French artisanal fishing groups have called for the banning of Danish Seine-netting
French fishing group, Association Pleinemer has called for the banning of the Danish Seine-net method in the English Channel and elsewhere.
The artisanal fishing group claims that far from being environmentally friendly, the Danish Seine method is highly damaging to areas where it has been used, with the capability of cleaning out fish stocks, though be it only temporary.
The group wrote in an article:
The Danish Seine, a rotating net maneuvered on the bottom, is often presented as the fishing gear of the future. In the eyes of its supporters, it would provide better quality fish than the trawl, for a lower environmental impact. On the side of the craftsmen, the sound of the bell is very different. So we decided to investigate, and this article is the first in a series of articles about this controversial fishing gear.
In addition to the testimonies of many craftsmen who declare that the Danish seine can “temporarily empty certain fishing areas”, there is one element clearly proving that this fishing gear is not unanimous: while the regional fisheries committees of Hauts-de- France and Vendée have clearly positioned themselves in favor of the Danish seine, the regional fisheries committee of Brittany has always maintained the ban on Danish seine within 12 miles of Breton waters. Indeed, as evidenced by this press release from CDIPMEM56 dated 20/04/2019:
“This opposition reflects the opinion of the vast majority of fishermen in Morbihan. It is also based on a deliberation of the Regional Fisheries Committee of Brittany on December 19, 2013; deliberation signed by Olivier Le Nezet and which stipulates that: “Within the waters falling within the area of the Regional Committee for Maritime Fisheries and Marine Breeding of Brittany, the use of Danish seines is prohibited” […] Moreover, the Fisheries Committees of the four Breton departments share exactly the same opinion regarding the refusal of Danish seine in Breton waters. ”

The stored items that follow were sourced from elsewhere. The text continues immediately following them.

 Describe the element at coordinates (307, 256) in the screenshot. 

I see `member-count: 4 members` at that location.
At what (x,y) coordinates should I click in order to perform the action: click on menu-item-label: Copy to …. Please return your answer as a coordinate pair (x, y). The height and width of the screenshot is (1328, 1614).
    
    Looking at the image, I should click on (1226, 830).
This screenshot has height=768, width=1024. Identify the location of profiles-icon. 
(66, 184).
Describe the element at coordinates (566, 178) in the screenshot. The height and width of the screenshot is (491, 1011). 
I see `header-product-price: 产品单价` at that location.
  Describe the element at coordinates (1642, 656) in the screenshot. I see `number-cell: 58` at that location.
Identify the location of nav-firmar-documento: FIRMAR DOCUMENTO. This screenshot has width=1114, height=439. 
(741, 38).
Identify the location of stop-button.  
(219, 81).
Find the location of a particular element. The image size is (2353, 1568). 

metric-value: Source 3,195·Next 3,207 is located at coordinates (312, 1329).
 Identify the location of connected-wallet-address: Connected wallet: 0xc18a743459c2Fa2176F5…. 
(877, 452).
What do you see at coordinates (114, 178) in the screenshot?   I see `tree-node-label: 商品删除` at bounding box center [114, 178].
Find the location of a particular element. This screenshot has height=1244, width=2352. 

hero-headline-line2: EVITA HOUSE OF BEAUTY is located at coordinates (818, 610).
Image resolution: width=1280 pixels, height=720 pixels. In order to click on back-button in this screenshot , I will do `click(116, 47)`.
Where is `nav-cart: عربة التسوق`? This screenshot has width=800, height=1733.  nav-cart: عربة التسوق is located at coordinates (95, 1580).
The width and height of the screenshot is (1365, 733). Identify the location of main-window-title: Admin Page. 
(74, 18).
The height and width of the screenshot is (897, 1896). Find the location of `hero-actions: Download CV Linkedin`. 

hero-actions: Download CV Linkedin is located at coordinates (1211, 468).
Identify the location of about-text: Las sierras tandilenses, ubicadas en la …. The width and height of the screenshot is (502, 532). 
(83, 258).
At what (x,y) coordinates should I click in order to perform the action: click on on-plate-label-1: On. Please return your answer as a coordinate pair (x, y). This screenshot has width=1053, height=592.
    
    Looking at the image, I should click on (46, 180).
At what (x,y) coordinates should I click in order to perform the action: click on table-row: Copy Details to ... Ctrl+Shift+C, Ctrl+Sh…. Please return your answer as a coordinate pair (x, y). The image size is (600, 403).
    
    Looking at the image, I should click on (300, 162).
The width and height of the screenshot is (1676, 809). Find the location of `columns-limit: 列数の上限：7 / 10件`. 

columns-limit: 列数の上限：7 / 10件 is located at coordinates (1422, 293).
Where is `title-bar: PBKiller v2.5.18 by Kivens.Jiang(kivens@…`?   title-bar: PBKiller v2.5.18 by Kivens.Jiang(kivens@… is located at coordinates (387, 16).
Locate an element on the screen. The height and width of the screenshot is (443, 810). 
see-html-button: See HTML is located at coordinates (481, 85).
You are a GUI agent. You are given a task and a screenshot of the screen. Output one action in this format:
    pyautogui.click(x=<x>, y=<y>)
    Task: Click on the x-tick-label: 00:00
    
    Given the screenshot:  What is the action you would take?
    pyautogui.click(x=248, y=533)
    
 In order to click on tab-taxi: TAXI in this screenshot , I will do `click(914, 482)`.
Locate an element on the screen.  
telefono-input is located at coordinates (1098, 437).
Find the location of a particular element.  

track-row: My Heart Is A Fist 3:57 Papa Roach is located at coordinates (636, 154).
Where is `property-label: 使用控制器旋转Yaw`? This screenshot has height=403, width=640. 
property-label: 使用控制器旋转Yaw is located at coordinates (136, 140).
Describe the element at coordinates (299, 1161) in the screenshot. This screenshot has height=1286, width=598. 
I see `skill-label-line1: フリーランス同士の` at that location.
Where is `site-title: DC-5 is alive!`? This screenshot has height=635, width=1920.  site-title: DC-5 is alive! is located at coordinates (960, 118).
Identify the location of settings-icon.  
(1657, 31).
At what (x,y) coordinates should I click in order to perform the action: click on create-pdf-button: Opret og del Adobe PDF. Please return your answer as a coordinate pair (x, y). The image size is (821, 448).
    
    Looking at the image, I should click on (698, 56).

And Breton fishermen are not the only ones to have publicly announced their refusal of the Danish seine. A recent incident in Ciboure also recalls this strong opposition and the tensions it can generate. In April 2019, the Lucien fishermen prevented a purse seiner from landing at the Ciboure auction, as evidenced by various press articles on the subject:
“Anger had been mounting for a fortnight, when these ships which usually remained north of Arcachon were observed for the first time off the ports of Saint-Jean-de-Luz and Capbreton. It therefore rose a notch at the start of the week. “We now know the effects. Where they pass, there is nothing, they massacre everything ”, justifies a fisherman from Lucerne. “After having plucked all the north, these boats will come to pluck the south? There is no question. We made a mistake once by letting the pelagics come in, we won’t be fooled twice ”, continues another.”
Many artisanal fishermen therefore question the use of Danish seine, such as the Plateforme de la Petite Pêche Artisanale or the Association des Ligneurs de la Pointe de Bretagne. These two structures have always opposed it, as evidenced by a press release dated July 6, 2016 where the “small fishing” segment testifies:
“Any fisherman who has ever had to deal with a purse seiner can attest to their ability to clear a fishing area in record time, leaving all colleagues on the mat. Where the dormant arts could coexist with trawlers, it is now impossible with the Danish seine! ” (press release).
Finally, recently, many artisanal fishermen from Hauts-de-France and Normandy have taken part in the Danish seine on social networks, and these publications have had a strong resonance in the fishing world. In particular, screenshots of AIS showing the quantity of Danish purse seiners registered in Holland and France, and sometimes working in the 3 mile zone, have put the profession in turmoil.
Among other things, in Boulogne-sur-Mer, the recent unloading of dozens of auction crates filled with sea bream and red mullet of equivalent sizes or even less than the legal catch size … strongly mobilized fishermen, especially as these species are sought after by the “small-scale fishing” and “coastal fishing” segments. By observing these tanks of red mullet, we can also question the supposed quality of the fish caught with Danish seine, these photos speak for themselves:
In a future article, we will question the role of SCOPALE, an armament belonging to the Les Mousquetaires and Le Garec groups and to the Opal Cooperative, in the transformation of the fisheries of the North and Normandy. At this stage of the investigation, it seems legitimate to question the use of the Danish seine in the 12 mile zone, and it seems clear that no derogation should allow the use of this gear in the 3 mile zone. . The opposition of artisanal fishermen, all regions combined, must be heard and respected, especially as it is based on a factual observation made at sea.